How machine learning from data works
Many definitions of ML revolve around the automated detection of meaningful patterns in data. Two prominent examples include:
- AI pioneer Arthur Samuelson defined ML in 1959 as a subfield of computer science that gives computers the ability to learn without being explicitly programmed.
- Tom Mitchell, one of the current leaders in the field, pinned down a well-posed learning problem more specifically in 1998: a computer program learns from experience with respect to a task and a performance measure of whether the performance of the task improves with experience (Mitchell 1997).
Experience is presented to an algorithm in the form of training data. The principal difference from previous attempts of building machines that solve problems is that the rules that an algorithm uses to make decisions are learned from the data, as opposed to being programmed by humans as was the case, for example, for expert systems prominent in the 1980s.
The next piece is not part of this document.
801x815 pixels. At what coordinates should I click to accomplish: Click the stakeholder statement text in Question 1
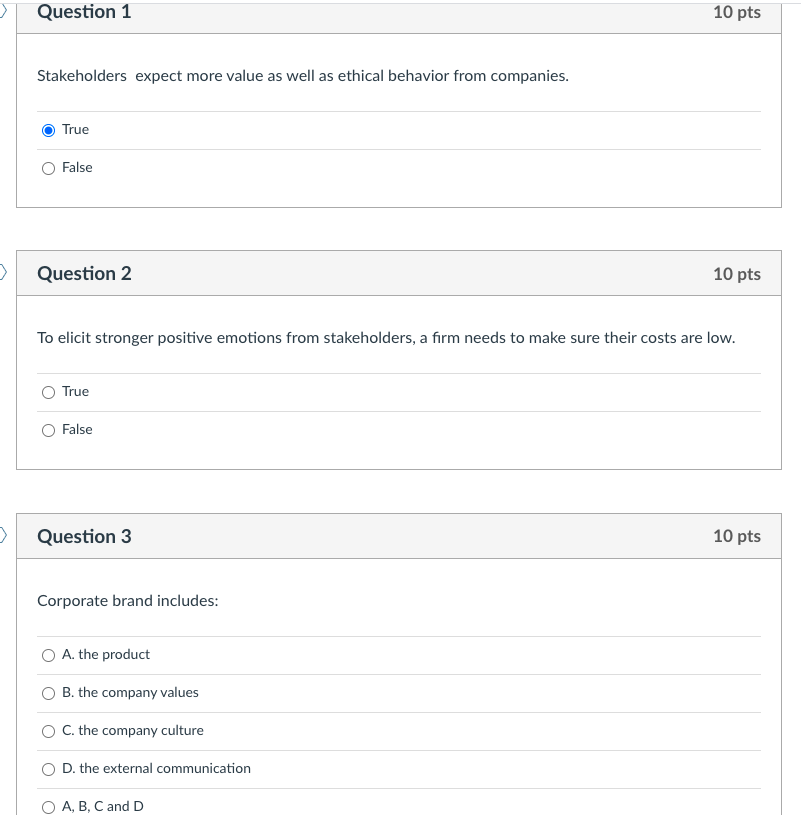tap(302, 75)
Recommended textbooks that cover a wide range of algorithms and general applications include James et al (2013), Hastie, Tibshirani, and Friedman (2009), Bishop (2006), and Mitchell (1997).
The challenge – matching the algorithm to the task
The key challenge of automated learning is to identify patterns in the training data that are meaningful when generalizing the model's learning to new data. There are a large number of potential patterns that a model could identify, while the training data only constitutes a sample of the larger set of phenomena that the algorithm may encounter when performing the task in the future.
The infinite number of functions that could have generated the observed outputs from the given input makes the search process for the true function impossible, without restricting the eligible set of candidates. The types of patterns that an algorithm is capable of learning are limited by the size of its hypothesis space that contains the functions it can possibly represent. It is also limited by the amount of information provided by the sample data.
The size of the hypothesis space varies significantly between algorithms, as we will see in the following chapters. On the one hand, this limitation enables a successful search, and on the other hand, it implies an inductive bias that may lead to poor performance when the algorithm generalizes from the training sample to new data.
Hence, the key challenge becomes how to choose a model with a hypothesis space large enough to contain a solution to the learning problem, yet small enough to ensure reliable learning and generalization given the size of the training data. With more informative data, a model with a larger hypothesis space has a better chance of being successful.
The no-free-lunch theorem states that there is no universal learning algorithm. Instead, a learner's hypothesis space has to be tailored to a specific task using prior knowledge about the task domain in order for the search for meaningful patterns that generalize well to succeed (Gómez and Rojas 2015).
We will pay close attention to the assumptions that a model makes about data relationships for a specific task throughout this chapter and emphasize the importance of matching these assumptions with empirical evidence gleaned from data exploration.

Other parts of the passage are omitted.